There was a great story on NPR today about some of the Hart and Risley's published research from the mid 90's concerning linguistic interactions between parents and children. You can hear or read it HERE. One of their significant findings was that by the age of four, children of middle and upper class parents (who have jobs considered professional) hear around forty-eight million utterances of words. But four year olds of parents who have received Aid to Families with Dependent Children have only on average heard around thirteen million word utterances.
Subsequent research: (1) shows there to be just as significant a gap in exposure to number of distinct words (as opposed to utterance tokens), (2) shows there to be just as significant a gap in exposure to assertions versus mere imperatives (talking to kids as opposed to just talking at them), and (3) suggests that this word gap is more predictive towards subsequent success in school than economic class in a variety of ways.

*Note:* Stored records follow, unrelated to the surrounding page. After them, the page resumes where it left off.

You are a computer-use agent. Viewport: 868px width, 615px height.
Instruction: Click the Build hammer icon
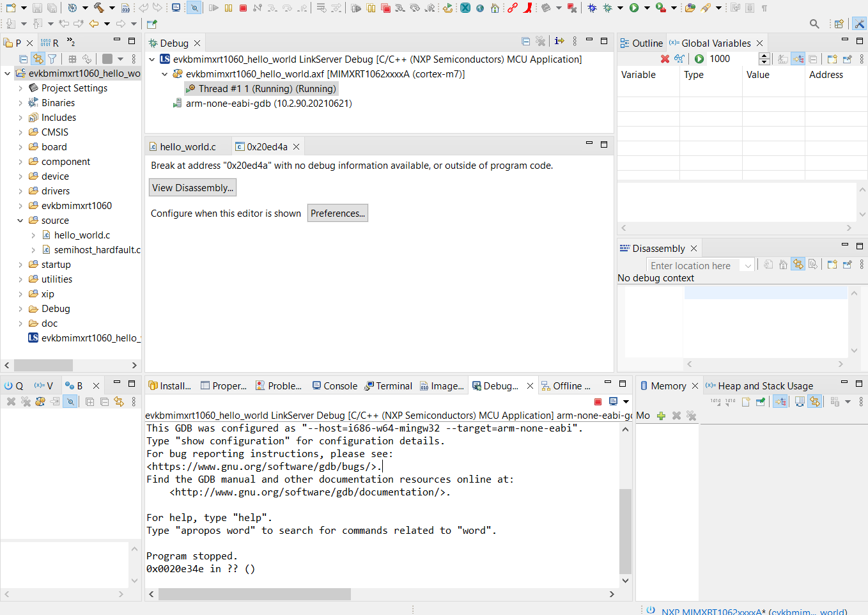[100, 8]
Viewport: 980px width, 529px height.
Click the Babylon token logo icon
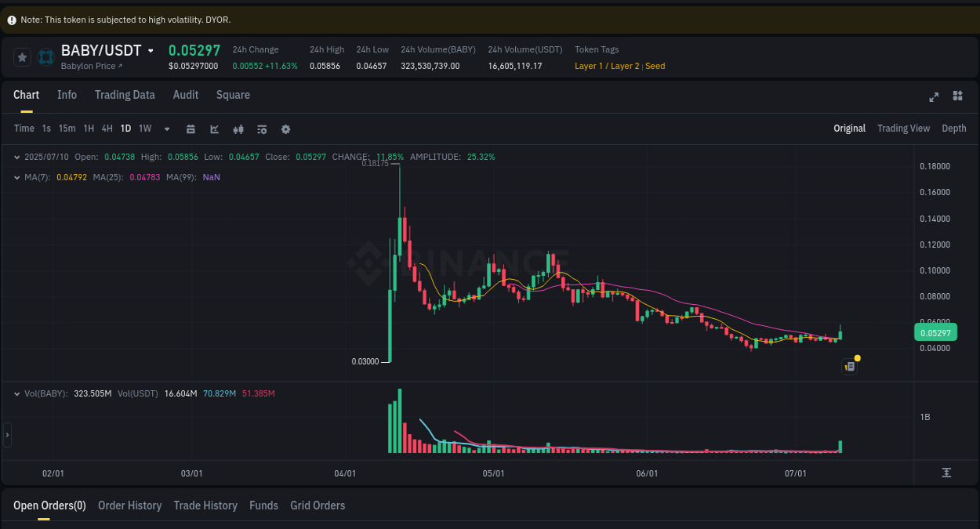pos(45,56)
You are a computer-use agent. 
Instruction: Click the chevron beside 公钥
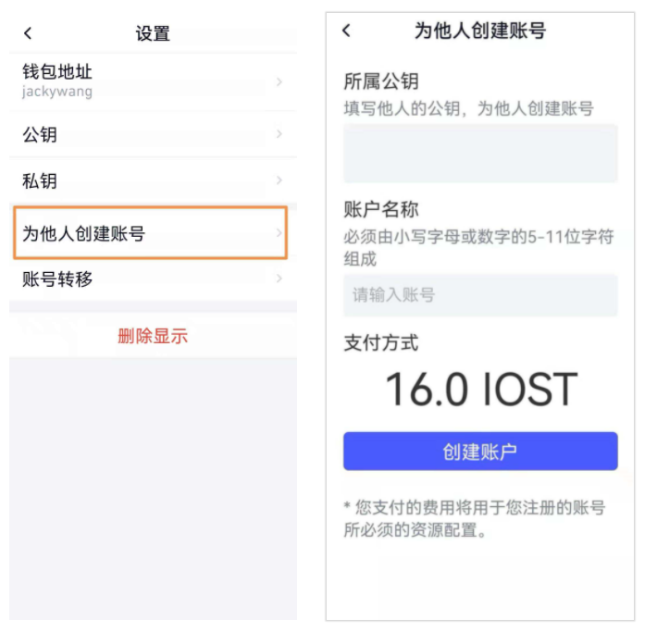279,134
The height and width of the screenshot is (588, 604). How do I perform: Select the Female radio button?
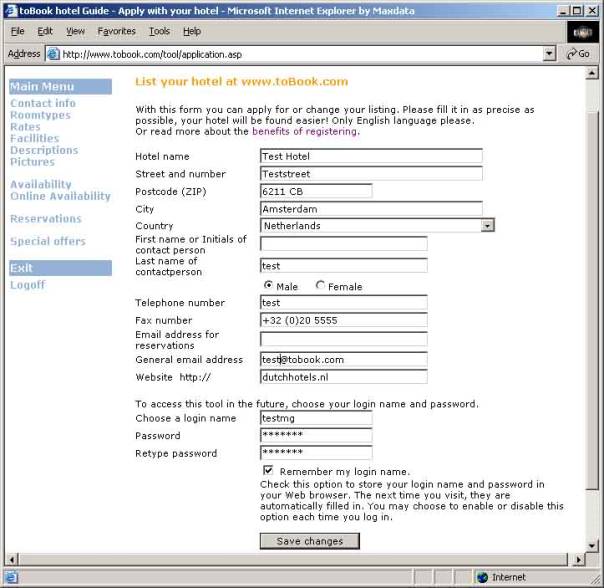320,286
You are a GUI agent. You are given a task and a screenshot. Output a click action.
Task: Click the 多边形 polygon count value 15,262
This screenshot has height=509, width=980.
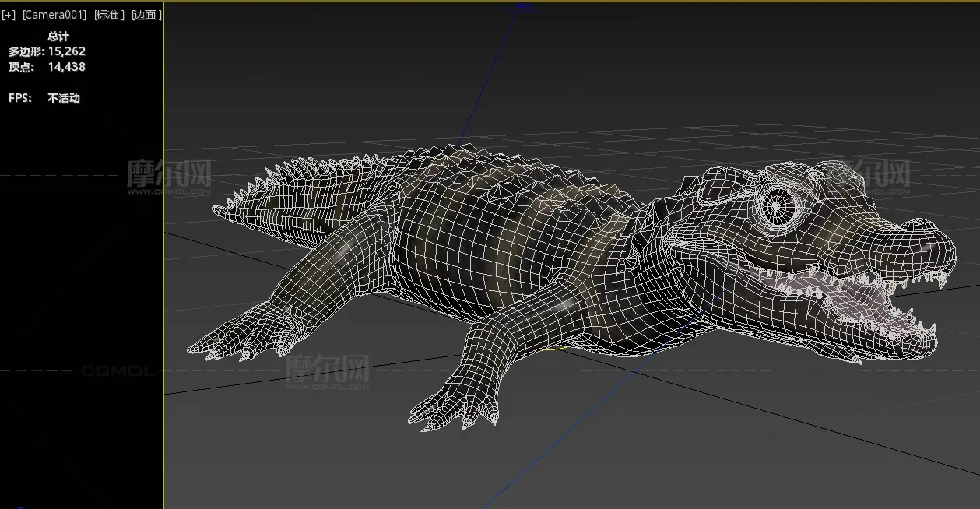(x=67, y=51)
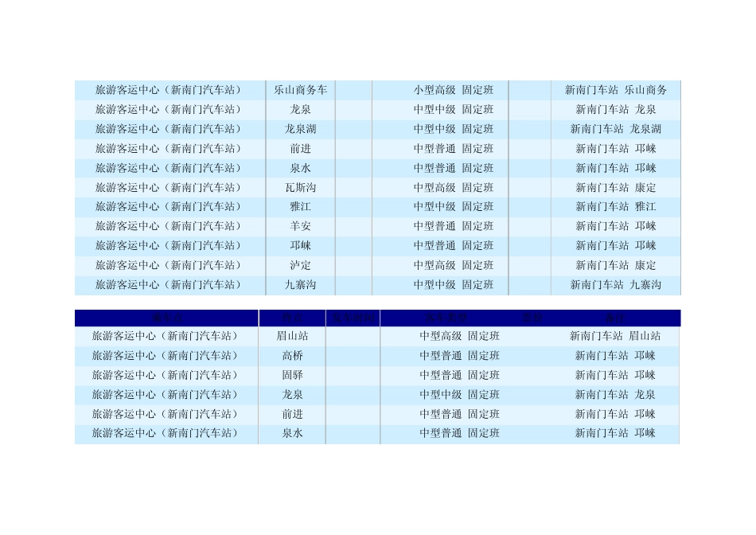756x535 pixels.
Task: Select the 新南门车站 眉山站 remarks cell
Action: pos(614,336)
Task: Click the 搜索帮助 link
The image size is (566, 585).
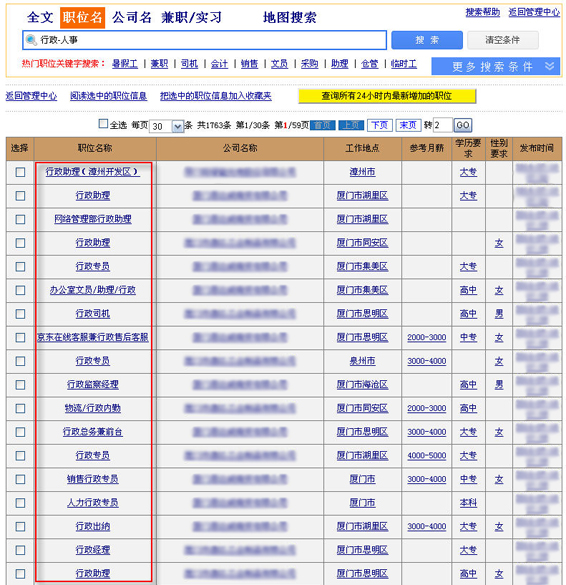Action: pos(482,12)

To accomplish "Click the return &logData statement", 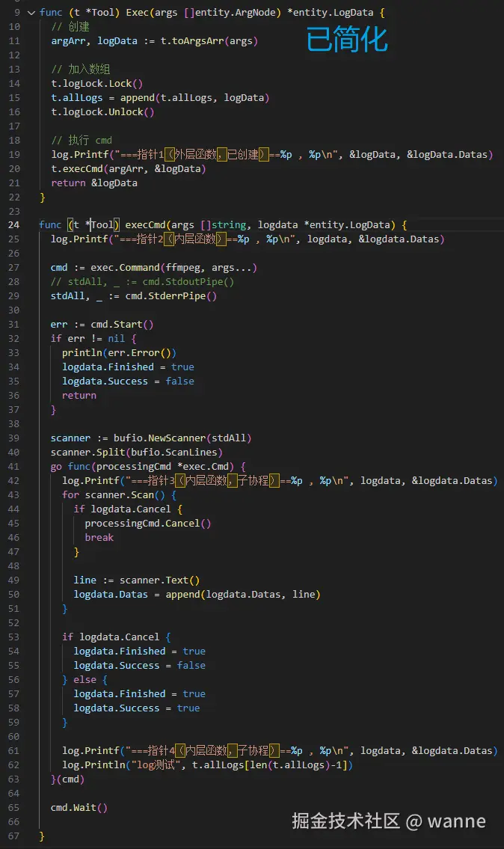I will pyautogui.click(x=94, y=183).
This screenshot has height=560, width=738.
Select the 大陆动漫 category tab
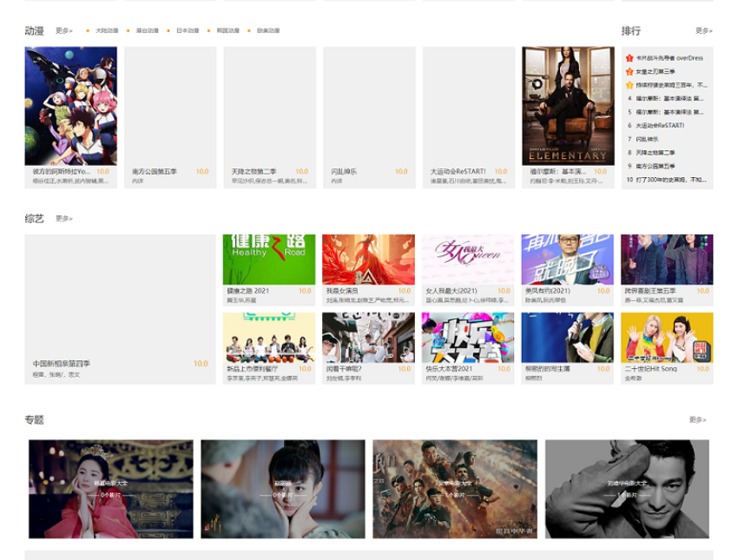point(107,30)
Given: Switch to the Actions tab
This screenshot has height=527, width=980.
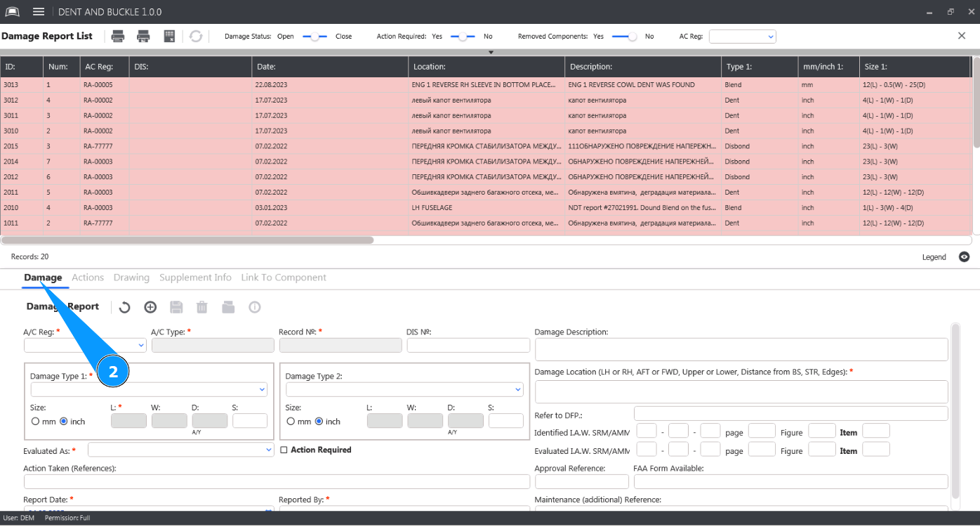Looking at the screenshot, I should coord(88,278).
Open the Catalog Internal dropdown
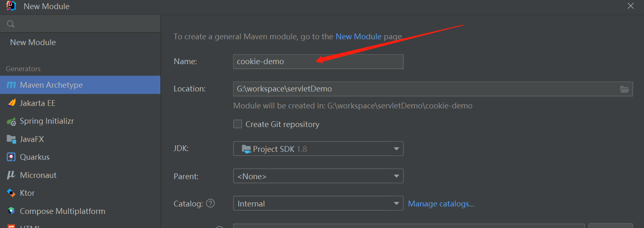644x228 pixels. coord(318,204)
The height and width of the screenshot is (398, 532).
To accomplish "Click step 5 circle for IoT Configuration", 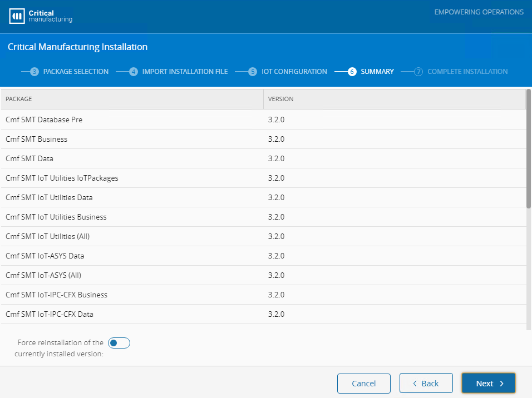I will tap(253, 72).
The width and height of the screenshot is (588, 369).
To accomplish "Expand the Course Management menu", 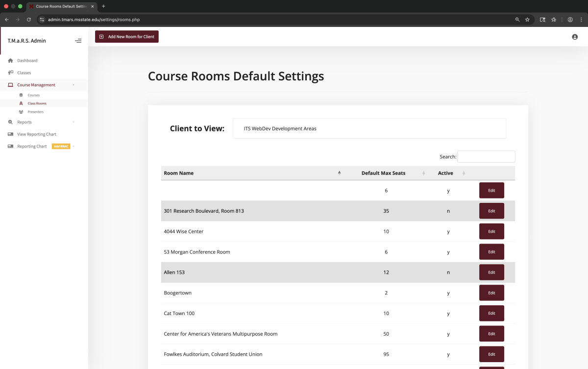I will (36, 84).
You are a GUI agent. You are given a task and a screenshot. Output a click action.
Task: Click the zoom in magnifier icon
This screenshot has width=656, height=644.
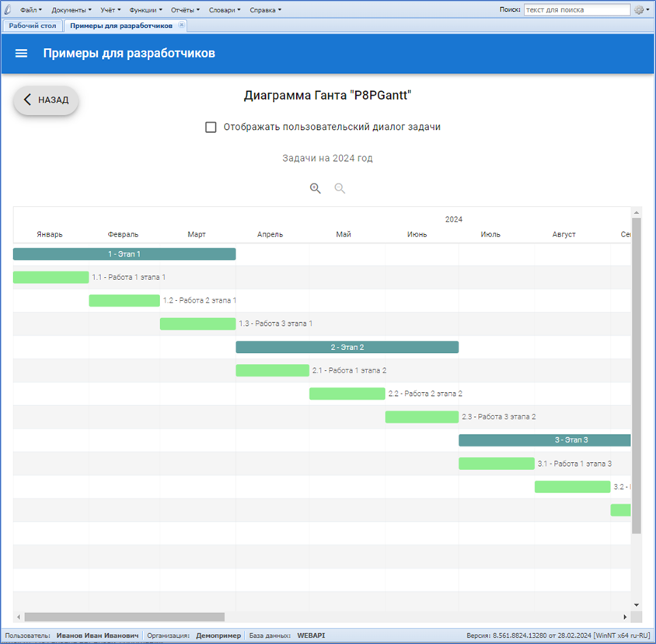pos(316,188)

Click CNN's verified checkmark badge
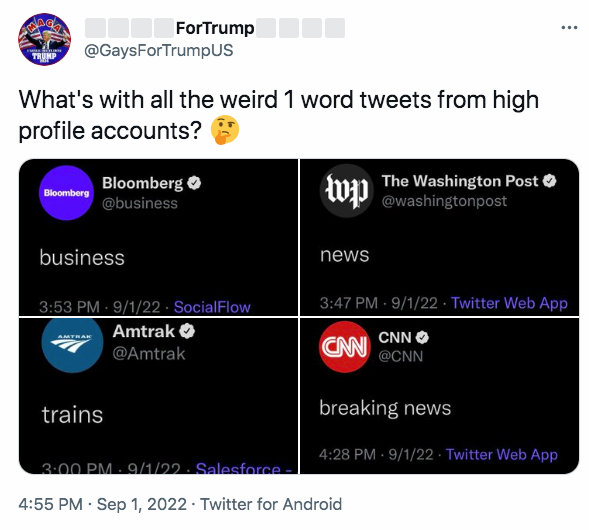click(x=422, y=337)
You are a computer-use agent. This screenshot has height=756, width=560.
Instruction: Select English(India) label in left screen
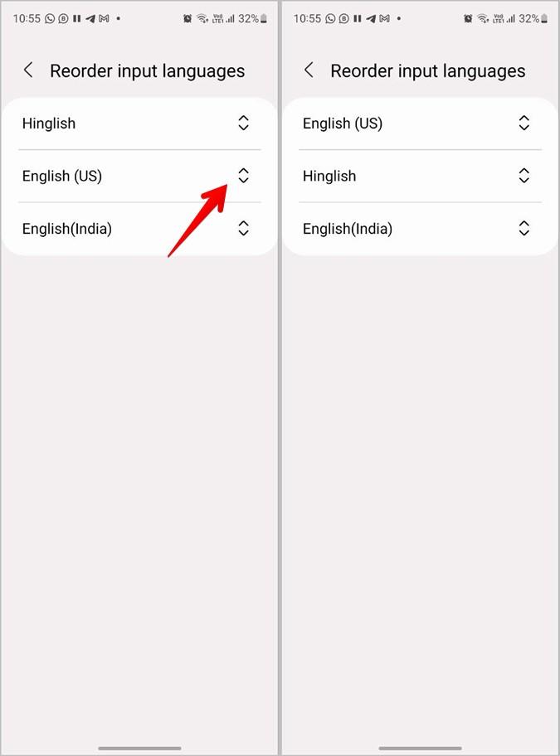67,229
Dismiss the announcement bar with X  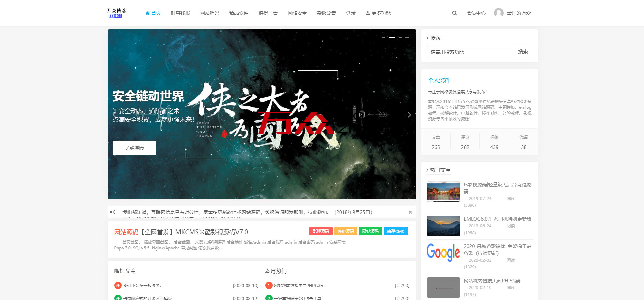410,212
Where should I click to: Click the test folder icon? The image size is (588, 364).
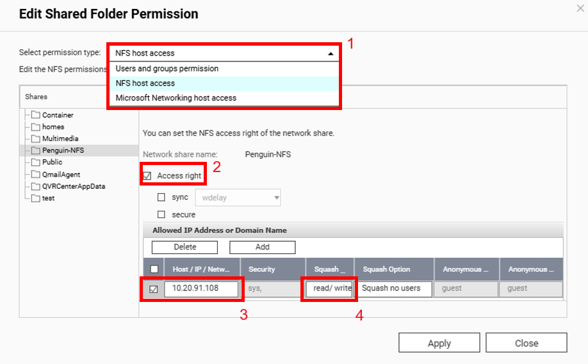point(36,198)
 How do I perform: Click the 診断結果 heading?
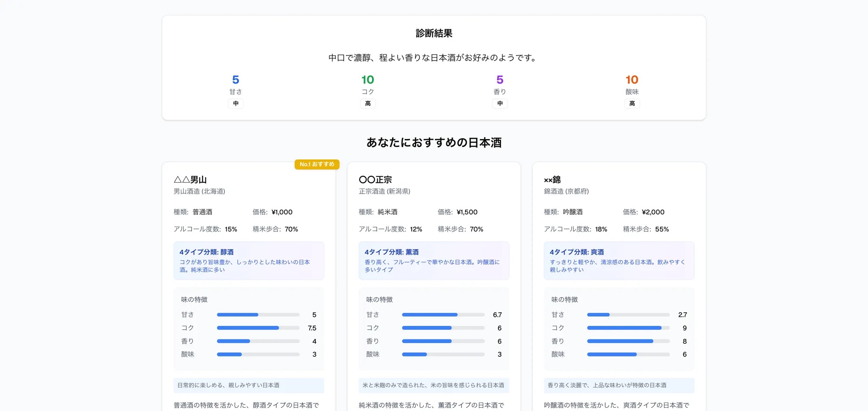(x=434, y=33)
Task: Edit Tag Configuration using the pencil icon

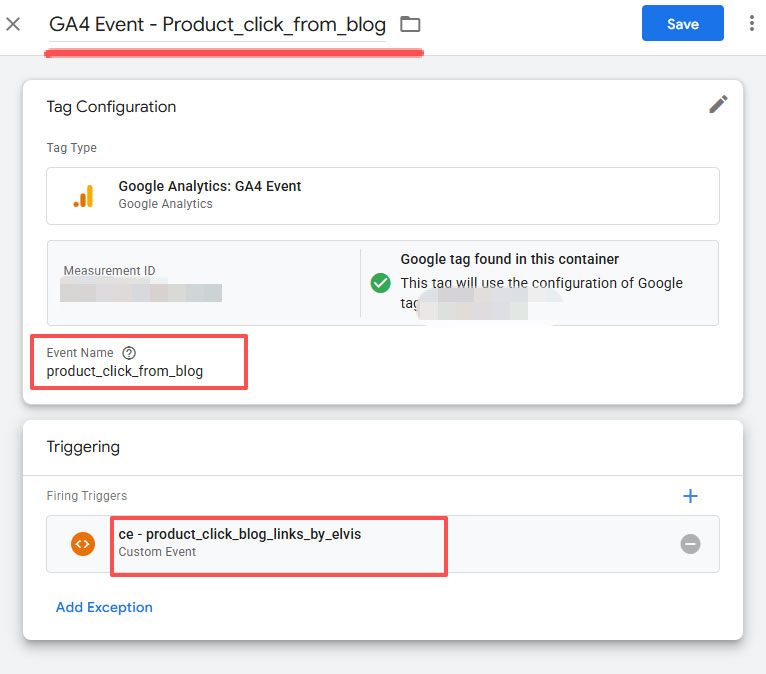Action: tap(718, 104)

I'd be interested if people assessing arguments for various innateness hypotheses and perhaps claims about how these hypotheses should inform syntactic structure (over and above just getting distributional data right, which Chomsky describes as thinking of syntax as a mere "E-Languge" and not really linguistics) have taken up this data yet. I mean there's a lot of information now about how hearing more words, having more assertions directed at you, and hearing more utterances affect the abiltiy to master language related skills down the road. Also, the numbers might be relevant to determining how many inputs a connectionist system should be allowed before expecting it to converge on behavior that can be described with generative rules (I have no idea where these kinds of debates are at today).
At the very least, Pinker's analogy between learning a language and learning to walk in The Language Instinct now looks incredibly strained. However, one should not confuse the mere issue of innateness with the extent to which innateness claims (if true) actually do constrain syntax the way most proponents of Government and Binding or Minimalism take them too; for example, despite his continuing commitment to strong forms of innateness, Pinker (in common, and with equal cause for surprise as Jackendoff and Cullicover) is actually now a pretty severe critic of some core Chomskyan claims.
In any case the happy news in the story is that programs have been set up to help parents communictate better with children and they are showing some success. This is a really nice instance of social science research having the capacity to make a positive difference to education in the broad sense.